━━ DATASET CONTENT ━━

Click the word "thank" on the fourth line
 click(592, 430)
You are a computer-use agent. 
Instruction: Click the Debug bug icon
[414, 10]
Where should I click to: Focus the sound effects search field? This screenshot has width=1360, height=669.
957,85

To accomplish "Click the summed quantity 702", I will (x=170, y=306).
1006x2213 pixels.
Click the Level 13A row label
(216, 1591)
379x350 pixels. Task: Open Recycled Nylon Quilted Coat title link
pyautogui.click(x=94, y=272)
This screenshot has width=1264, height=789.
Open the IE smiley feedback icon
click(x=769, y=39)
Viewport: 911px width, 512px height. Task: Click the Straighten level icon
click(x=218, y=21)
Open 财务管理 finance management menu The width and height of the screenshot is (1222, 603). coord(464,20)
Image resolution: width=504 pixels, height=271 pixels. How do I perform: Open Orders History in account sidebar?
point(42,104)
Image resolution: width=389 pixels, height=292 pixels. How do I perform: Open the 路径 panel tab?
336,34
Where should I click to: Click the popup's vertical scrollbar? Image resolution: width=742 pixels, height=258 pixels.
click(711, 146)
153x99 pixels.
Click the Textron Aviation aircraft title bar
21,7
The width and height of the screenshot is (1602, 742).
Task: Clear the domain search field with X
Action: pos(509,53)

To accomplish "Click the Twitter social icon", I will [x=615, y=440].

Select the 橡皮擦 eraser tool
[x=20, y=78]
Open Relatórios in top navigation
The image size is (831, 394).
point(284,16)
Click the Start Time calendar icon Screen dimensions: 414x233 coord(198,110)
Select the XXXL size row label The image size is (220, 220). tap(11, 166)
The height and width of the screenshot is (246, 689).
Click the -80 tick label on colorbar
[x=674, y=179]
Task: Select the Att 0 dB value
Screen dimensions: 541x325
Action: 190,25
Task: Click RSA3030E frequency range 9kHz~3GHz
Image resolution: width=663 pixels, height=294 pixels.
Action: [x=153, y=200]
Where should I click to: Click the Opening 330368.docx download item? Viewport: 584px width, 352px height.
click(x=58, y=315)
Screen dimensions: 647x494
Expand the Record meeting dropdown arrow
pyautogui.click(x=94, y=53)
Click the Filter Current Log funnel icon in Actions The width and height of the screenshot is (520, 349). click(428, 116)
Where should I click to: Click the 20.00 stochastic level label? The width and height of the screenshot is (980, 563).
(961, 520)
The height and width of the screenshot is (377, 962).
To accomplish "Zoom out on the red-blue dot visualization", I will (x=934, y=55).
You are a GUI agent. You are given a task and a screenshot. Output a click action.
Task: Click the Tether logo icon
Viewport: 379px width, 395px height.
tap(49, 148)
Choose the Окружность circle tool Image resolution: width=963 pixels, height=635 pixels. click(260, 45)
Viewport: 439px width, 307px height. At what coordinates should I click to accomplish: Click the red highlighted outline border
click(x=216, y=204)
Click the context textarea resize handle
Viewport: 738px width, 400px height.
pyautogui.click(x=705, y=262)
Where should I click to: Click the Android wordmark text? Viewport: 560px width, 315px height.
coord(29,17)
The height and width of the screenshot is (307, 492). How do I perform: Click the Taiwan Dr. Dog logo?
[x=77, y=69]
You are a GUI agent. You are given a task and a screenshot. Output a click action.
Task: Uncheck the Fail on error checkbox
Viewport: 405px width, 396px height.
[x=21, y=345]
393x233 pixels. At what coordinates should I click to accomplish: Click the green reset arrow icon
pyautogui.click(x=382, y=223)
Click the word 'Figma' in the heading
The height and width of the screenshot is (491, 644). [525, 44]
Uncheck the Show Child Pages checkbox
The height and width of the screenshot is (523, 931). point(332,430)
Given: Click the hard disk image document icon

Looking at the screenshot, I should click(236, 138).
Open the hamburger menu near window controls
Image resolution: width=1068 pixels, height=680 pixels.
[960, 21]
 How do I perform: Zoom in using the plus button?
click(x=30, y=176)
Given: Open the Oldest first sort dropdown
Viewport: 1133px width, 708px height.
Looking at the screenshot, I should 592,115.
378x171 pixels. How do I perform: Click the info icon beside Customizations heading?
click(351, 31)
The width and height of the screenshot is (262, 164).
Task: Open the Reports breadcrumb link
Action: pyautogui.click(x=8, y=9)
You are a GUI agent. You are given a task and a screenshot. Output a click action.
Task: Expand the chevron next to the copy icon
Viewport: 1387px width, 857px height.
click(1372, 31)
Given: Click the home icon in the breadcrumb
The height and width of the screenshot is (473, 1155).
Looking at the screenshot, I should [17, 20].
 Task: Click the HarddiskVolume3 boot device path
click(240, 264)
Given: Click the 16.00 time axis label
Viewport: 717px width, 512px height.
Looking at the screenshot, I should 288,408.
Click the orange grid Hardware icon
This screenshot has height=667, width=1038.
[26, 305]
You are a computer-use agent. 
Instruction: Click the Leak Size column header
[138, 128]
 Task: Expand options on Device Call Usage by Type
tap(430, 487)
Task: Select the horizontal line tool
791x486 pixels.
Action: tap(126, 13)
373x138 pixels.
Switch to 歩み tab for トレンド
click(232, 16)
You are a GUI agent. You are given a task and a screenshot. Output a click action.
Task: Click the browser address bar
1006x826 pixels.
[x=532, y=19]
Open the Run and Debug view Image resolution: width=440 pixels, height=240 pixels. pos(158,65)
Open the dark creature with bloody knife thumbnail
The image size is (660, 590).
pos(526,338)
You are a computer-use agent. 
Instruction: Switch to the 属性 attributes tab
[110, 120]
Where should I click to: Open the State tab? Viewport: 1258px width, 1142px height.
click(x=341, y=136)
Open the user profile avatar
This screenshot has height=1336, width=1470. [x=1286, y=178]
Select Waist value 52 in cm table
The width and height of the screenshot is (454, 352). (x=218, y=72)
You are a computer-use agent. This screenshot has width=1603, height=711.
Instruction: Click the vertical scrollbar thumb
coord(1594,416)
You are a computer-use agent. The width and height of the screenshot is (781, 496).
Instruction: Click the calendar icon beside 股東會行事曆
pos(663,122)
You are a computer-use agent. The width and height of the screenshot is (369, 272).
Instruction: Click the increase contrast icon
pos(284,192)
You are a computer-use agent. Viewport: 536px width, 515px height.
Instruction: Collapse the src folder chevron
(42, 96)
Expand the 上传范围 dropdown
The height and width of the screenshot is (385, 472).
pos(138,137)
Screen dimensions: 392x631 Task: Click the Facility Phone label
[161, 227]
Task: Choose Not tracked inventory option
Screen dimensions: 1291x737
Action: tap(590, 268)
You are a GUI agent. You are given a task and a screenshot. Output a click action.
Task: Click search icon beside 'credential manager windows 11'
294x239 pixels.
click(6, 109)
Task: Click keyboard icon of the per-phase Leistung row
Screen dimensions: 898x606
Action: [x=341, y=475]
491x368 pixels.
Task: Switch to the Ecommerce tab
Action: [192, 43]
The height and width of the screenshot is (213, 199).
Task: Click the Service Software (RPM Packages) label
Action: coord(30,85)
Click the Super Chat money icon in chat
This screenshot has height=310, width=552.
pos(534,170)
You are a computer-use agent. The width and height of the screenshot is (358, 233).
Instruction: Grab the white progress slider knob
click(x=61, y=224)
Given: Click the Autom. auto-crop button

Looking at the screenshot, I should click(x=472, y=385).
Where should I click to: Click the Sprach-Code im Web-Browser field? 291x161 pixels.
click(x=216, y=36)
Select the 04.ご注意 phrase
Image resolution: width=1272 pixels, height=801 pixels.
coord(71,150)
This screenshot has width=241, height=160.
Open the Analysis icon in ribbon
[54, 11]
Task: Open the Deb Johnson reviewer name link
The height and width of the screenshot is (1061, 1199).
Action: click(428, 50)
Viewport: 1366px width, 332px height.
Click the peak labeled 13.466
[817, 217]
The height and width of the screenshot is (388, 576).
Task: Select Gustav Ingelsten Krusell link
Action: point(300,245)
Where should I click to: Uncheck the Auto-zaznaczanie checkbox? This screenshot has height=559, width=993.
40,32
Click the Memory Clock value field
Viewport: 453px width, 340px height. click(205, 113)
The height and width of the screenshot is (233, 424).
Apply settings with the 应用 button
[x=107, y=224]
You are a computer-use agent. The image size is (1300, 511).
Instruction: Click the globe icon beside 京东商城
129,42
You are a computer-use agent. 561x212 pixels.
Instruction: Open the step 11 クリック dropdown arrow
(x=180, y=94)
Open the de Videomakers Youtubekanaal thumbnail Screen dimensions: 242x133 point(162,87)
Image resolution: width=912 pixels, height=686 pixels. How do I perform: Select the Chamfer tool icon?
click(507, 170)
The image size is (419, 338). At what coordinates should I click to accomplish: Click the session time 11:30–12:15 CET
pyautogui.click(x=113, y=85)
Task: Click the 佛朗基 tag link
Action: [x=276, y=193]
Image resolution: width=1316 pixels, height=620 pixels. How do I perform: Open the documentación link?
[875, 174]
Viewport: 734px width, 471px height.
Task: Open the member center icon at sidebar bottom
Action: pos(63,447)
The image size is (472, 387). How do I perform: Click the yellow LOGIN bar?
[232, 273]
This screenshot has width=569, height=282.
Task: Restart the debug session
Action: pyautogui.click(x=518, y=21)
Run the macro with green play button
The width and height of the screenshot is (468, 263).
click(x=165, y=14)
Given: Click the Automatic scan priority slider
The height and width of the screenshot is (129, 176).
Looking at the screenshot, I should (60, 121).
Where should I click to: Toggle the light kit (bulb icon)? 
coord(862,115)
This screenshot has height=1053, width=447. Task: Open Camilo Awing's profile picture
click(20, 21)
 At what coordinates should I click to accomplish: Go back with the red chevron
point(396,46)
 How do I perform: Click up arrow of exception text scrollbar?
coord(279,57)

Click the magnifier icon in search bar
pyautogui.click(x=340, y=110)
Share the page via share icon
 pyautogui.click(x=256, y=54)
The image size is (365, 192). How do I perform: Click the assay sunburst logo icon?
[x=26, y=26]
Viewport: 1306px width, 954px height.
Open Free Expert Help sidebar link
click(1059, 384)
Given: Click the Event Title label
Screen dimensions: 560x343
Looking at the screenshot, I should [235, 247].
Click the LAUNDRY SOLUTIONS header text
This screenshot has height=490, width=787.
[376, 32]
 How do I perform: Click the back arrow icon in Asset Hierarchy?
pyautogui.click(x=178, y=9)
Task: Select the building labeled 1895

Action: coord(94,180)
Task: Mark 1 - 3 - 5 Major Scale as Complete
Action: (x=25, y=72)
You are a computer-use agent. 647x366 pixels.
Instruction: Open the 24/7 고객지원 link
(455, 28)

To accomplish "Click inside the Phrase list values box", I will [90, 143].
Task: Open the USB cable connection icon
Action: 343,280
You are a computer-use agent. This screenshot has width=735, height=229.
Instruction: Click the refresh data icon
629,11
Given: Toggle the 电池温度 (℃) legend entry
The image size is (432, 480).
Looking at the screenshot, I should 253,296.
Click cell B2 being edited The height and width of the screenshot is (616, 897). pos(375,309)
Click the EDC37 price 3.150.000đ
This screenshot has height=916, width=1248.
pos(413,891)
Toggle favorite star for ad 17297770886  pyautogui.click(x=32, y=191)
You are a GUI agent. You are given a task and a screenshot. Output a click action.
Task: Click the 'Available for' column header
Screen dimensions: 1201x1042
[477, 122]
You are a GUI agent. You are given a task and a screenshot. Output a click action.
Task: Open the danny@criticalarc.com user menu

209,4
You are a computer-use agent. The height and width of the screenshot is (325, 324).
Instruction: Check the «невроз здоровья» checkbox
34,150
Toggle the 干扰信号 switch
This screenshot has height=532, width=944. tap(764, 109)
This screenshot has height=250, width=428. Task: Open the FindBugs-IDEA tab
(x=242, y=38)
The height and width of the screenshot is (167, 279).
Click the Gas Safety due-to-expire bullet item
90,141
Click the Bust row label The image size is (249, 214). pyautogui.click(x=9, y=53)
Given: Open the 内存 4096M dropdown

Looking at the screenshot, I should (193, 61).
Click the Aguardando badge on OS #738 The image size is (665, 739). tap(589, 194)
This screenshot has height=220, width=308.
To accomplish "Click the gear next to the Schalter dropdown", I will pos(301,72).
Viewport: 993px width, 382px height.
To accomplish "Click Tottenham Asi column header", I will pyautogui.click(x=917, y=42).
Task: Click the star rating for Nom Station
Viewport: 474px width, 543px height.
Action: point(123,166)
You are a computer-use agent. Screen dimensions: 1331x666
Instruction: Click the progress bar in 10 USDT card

━━━

> [WHAT IS BEING ASKED]
Find every line of the data that includes the string "next". Copy each of those lines.

> [ANSWER TO THE PROBLEM]
Task: Expand the chevron next to the copy icon
To accomplish "Click the gear next to the Schalter dropdown", I will pos(301,72).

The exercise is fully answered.